WHAT IS BEING ASKED
Exactly the lines from the one containing "Instruction: Click the" through the end of the listing below are required, restated word for word and without pictures.

SOURCE RECORDS
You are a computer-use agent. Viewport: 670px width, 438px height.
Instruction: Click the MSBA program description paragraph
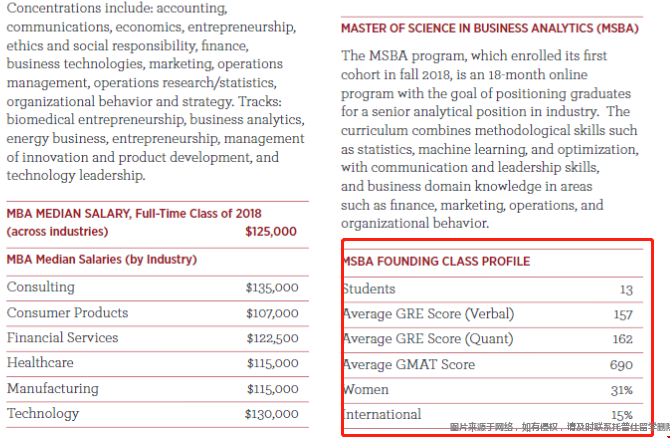click(490, 139)
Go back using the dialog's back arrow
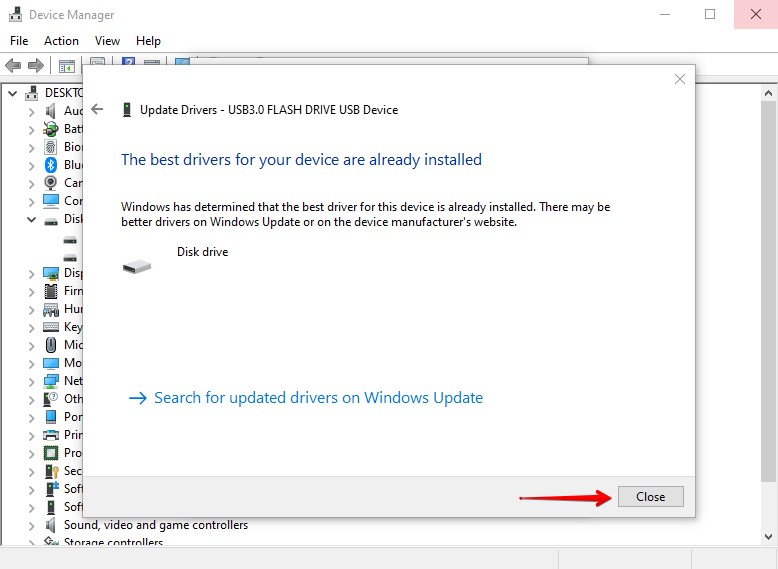Image resolution: width=778 pixels, height=569 pixels. coord(97,110)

SOLVED EXERCISE
Instruction: Click the MSBA program description paragraph
click(490, 139)
Go back using the dialog's back arrow
Image resolution: width=778 pixels, height=569 pixels. coord(97,110)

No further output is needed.